What is the number of lines below that hold "submit"? Answer with that number only.
══ GIVEN RECORDS ══
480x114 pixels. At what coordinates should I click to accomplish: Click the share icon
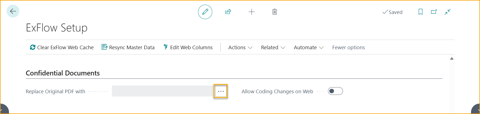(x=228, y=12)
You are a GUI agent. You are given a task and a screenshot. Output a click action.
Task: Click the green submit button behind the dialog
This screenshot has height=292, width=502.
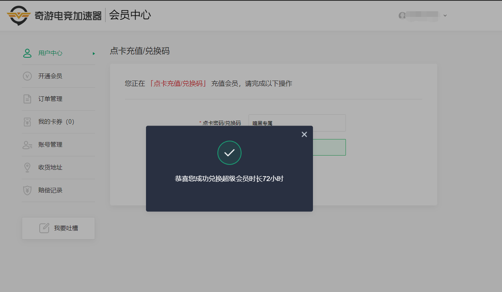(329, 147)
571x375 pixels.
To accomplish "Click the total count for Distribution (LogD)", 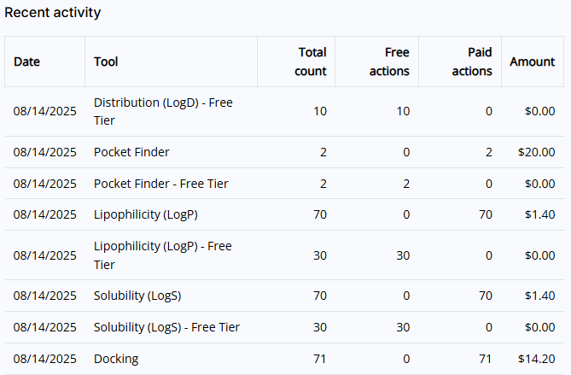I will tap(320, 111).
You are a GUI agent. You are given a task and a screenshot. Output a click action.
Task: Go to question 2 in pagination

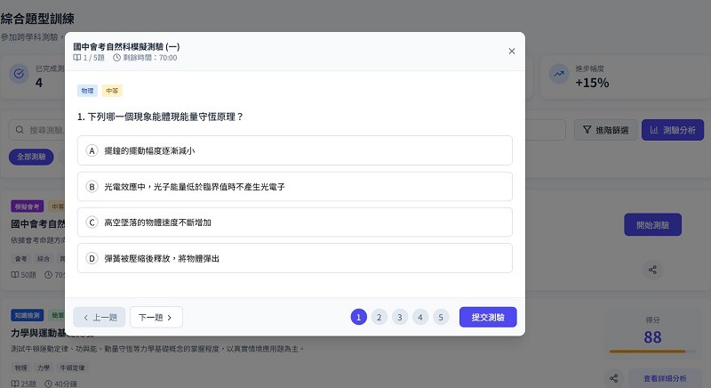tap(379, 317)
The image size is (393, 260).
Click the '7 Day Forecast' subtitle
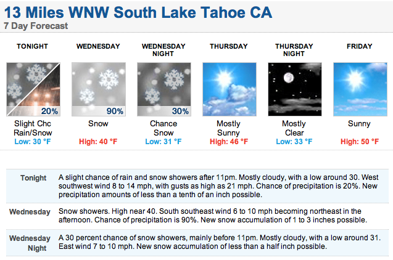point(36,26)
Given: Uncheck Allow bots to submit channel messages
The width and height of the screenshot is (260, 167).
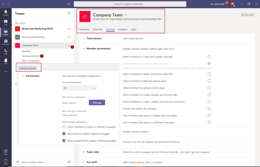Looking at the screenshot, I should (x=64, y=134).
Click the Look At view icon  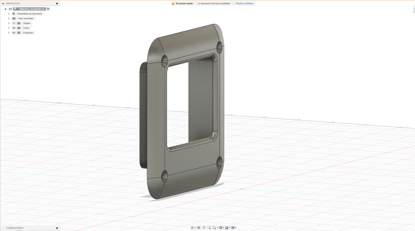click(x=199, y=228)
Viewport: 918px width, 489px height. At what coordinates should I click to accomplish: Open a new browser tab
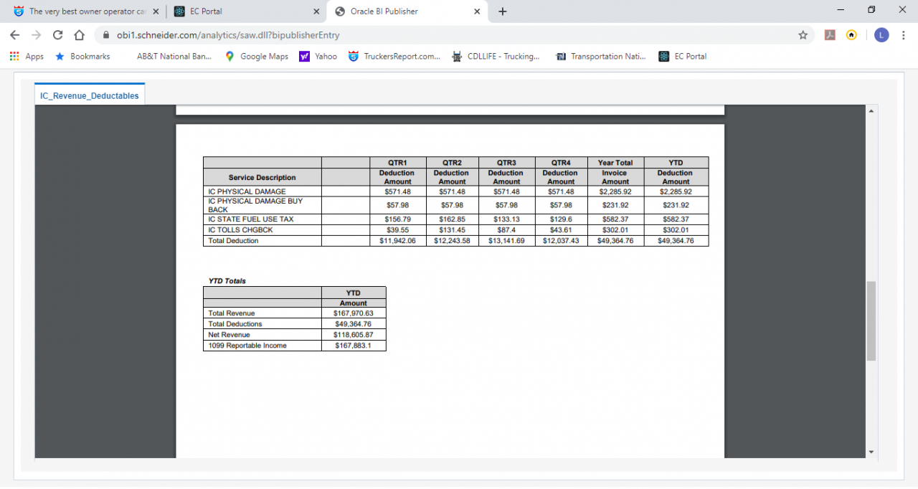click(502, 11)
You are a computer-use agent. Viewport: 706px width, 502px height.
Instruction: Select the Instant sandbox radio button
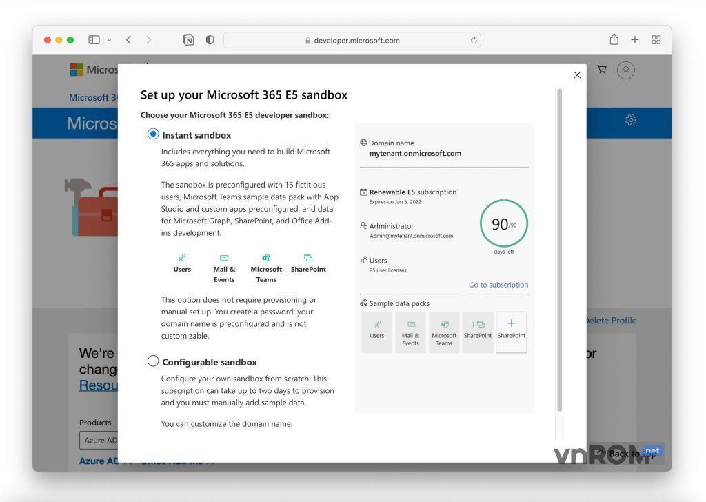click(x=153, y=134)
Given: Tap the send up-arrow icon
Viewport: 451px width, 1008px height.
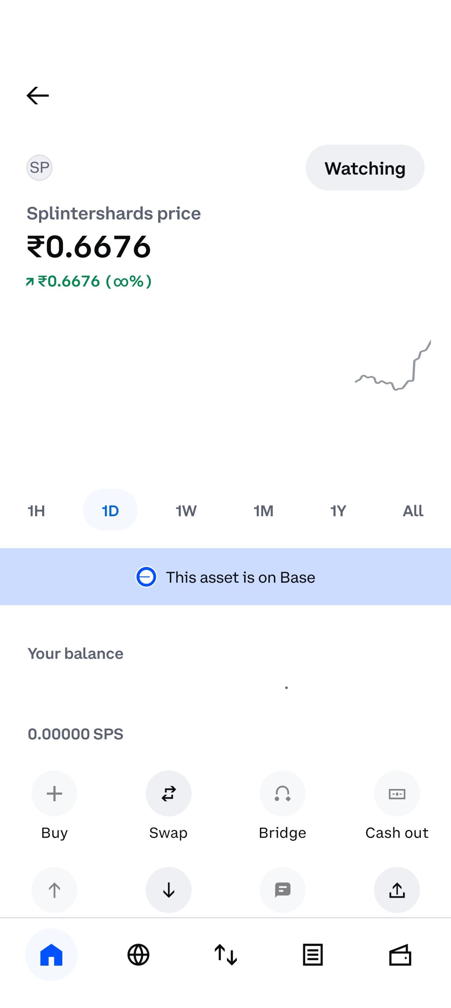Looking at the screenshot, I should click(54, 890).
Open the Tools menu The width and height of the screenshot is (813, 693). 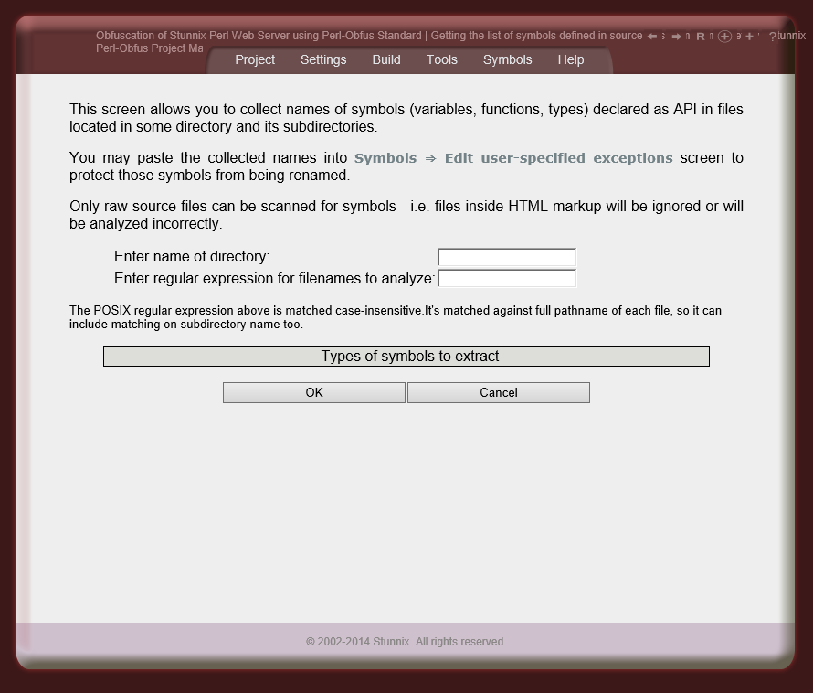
═══
**ANSWER SECTION**
2